Exercise materials —
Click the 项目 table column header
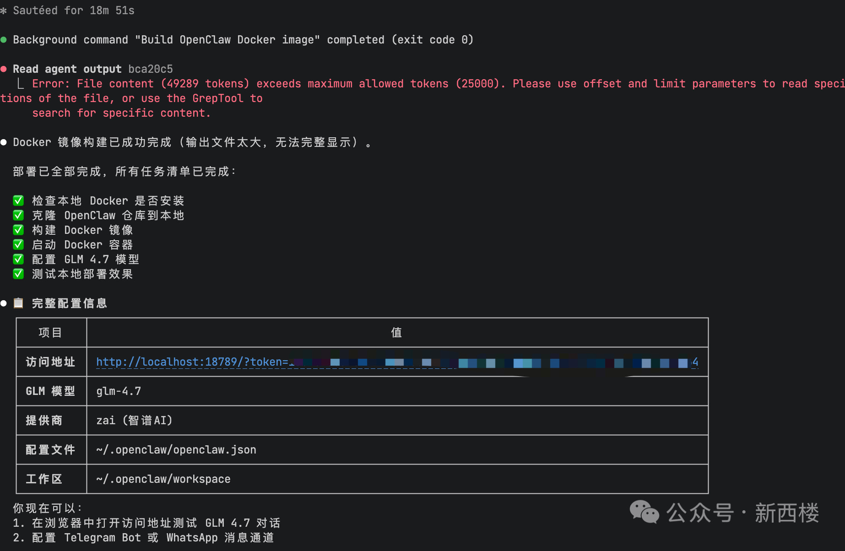 point(50,333)
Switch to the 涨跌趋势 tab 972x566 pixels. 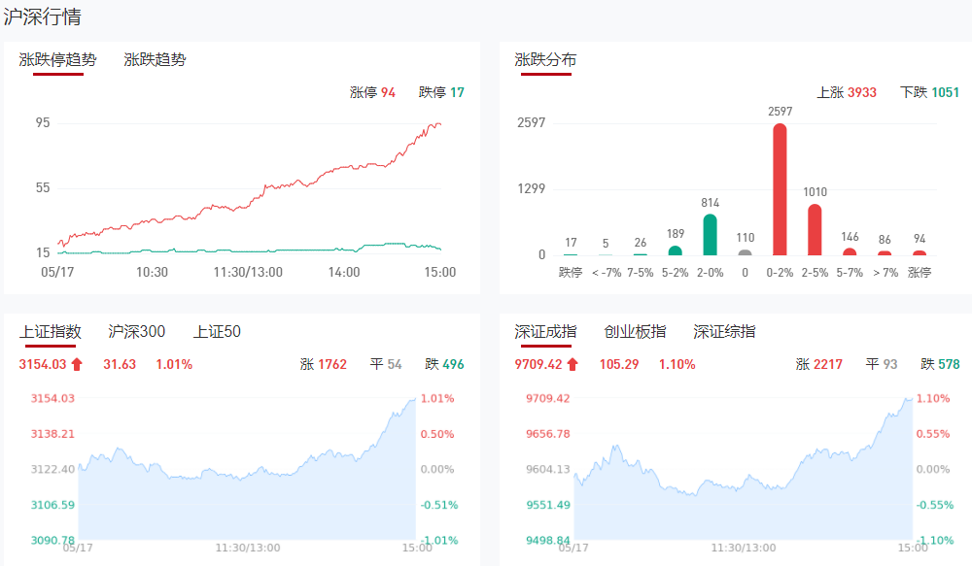click(x=156, y=60)
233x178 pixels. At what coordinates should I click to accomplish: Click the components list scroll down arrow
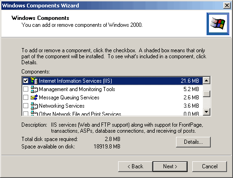pyautogui.click(x=207, y=112)
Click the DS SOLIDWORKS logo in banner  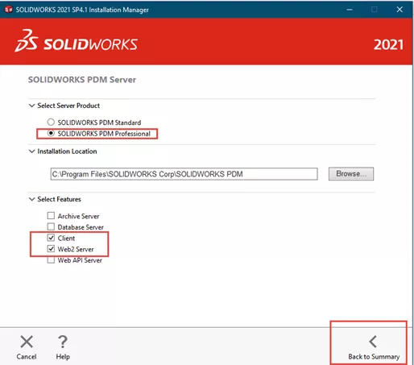(x=77, y=41)
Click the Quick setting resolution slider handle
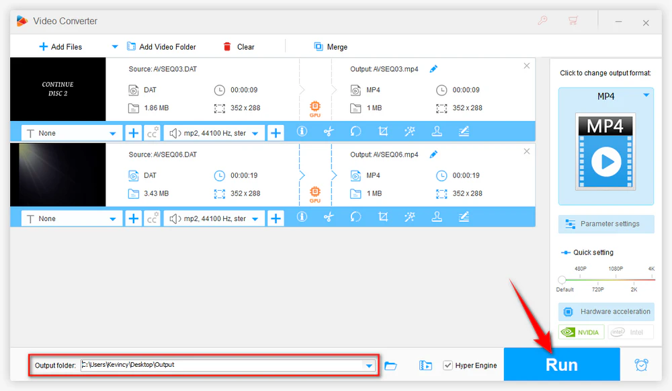 coord(562,280)
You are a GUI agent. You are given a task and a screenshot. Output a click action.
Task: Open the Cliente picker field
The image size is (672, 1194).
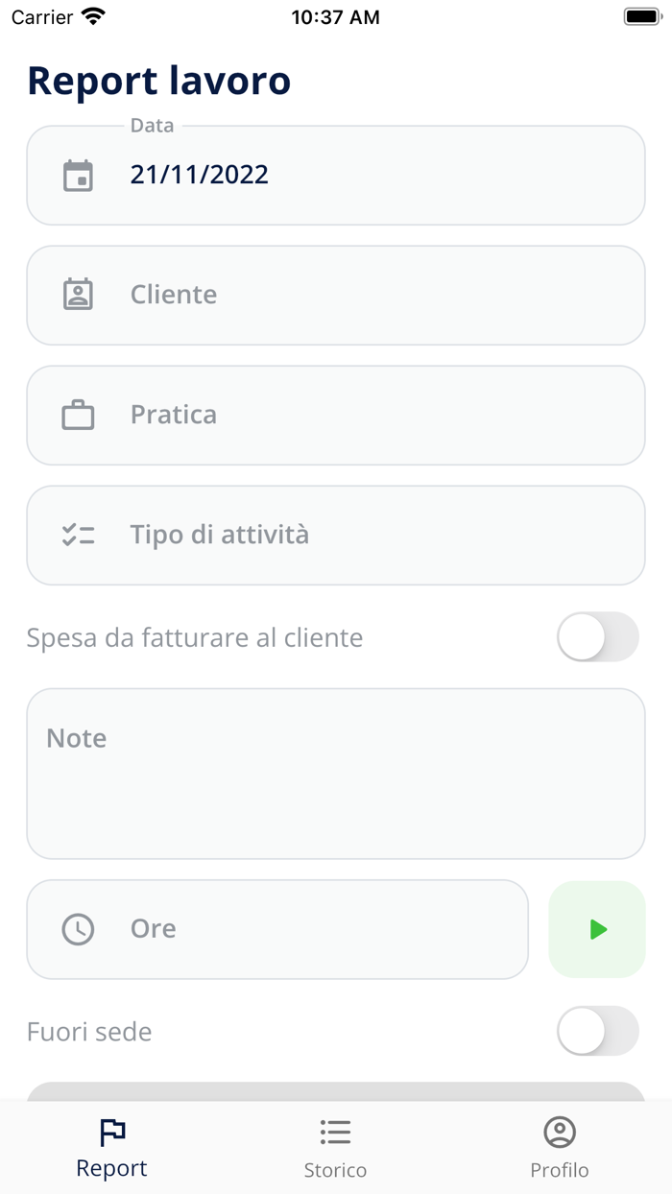point(336,295)
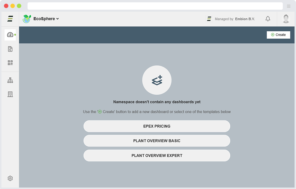Open settings gear at sidebar bottom
Viewport: 296px width, 189px height.
click(10, 178)
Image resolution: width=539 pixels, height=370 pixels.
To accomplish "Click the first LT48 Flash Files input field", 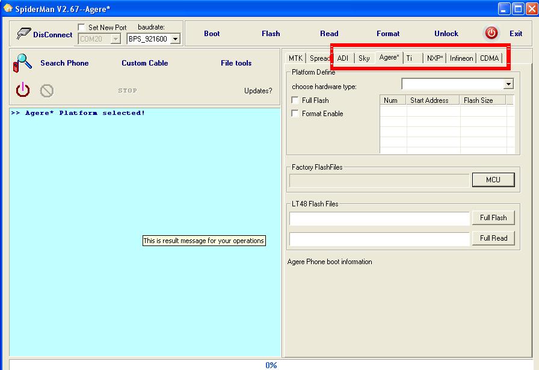I will click(x=379, y=218).

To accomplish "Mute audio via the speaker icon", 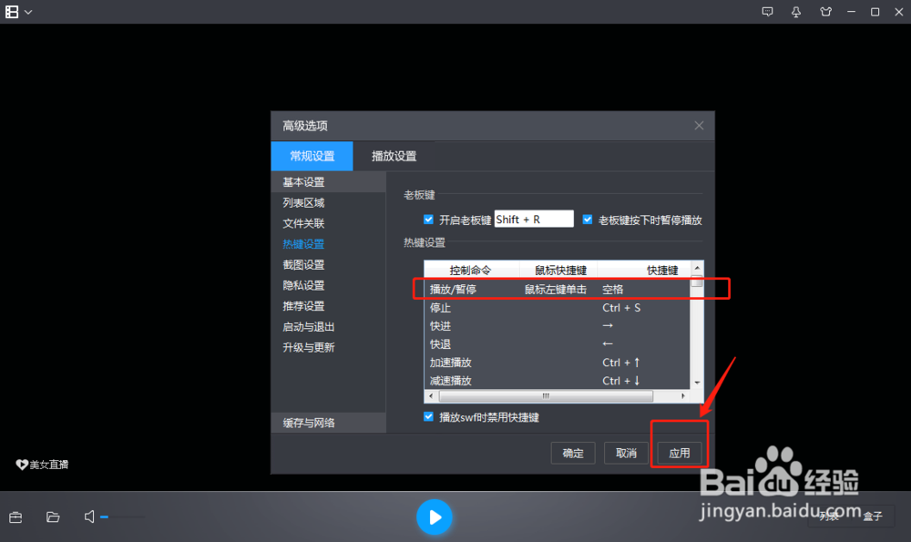I will click(88, 516).
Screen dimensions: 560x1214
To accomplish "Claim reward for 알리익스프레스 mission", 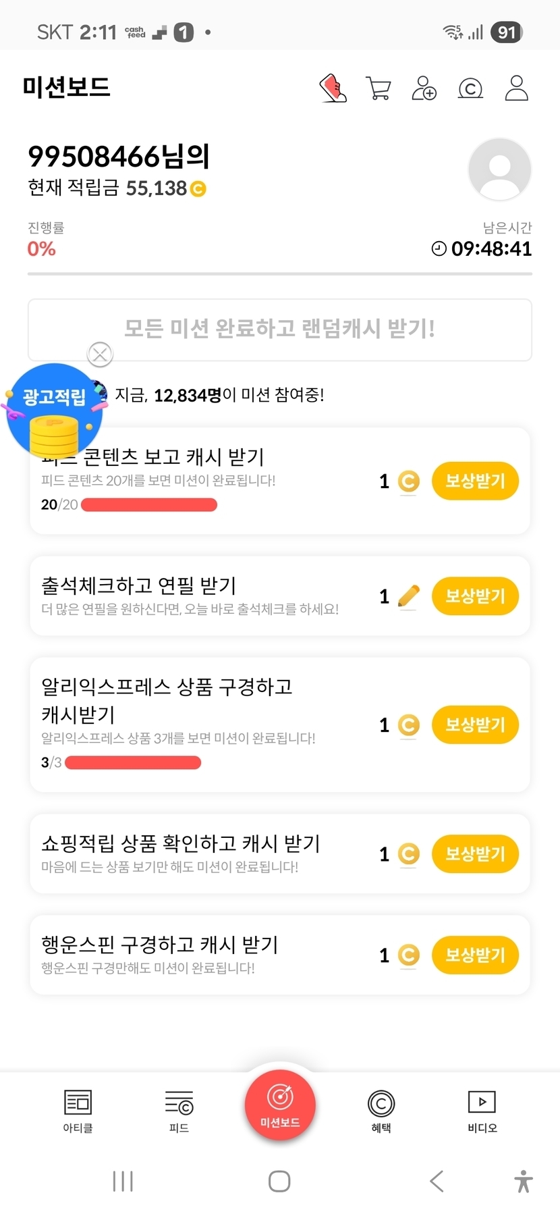I will click(475, 725).
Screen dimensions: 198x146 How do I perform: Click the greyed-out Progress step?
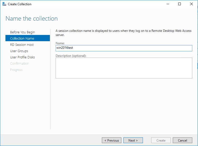16,70
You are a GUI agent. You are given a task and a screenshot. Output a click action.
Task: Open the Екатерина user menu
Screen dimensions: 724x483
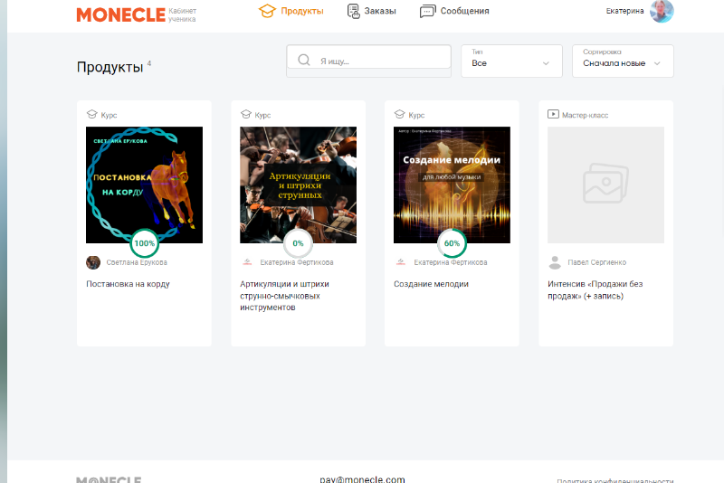pos(625,11)
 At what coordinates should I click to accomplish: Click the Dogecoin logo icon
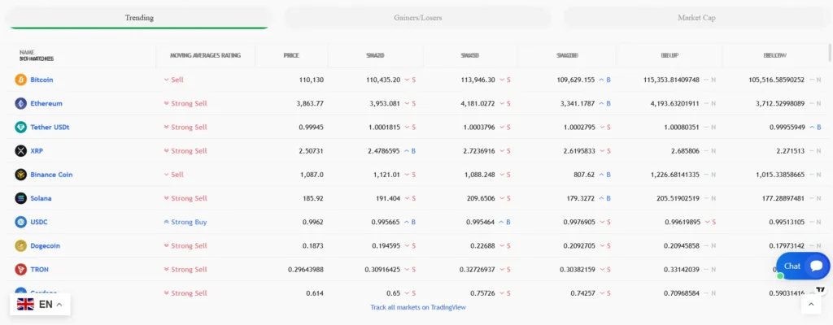click(x=21, y=245)
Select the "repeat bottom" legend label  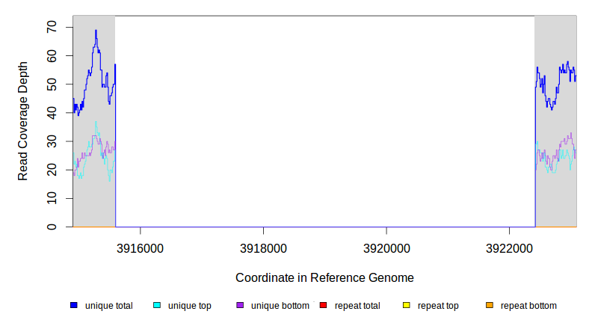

Task to complete —
Transcription of the lines from the one with "Screen dimensions: 198x146" through the end of the entries is required, exact and with no pictures.

Your response —
Screen dimensions: 198x146 How do I perform: Click the greyed-out Progress step?
16,70
You are a GUI agent. You are given a task and a screenshot. Output a click action.
Task: Open the Екатерина user menu
Screen dimensions: 724x483
pos(625,11)
 At what coordinates should I click to accomplish: Click the Dogecoin logo icon
click(x=21, y=245)
Select the "repeat bottom" legend label  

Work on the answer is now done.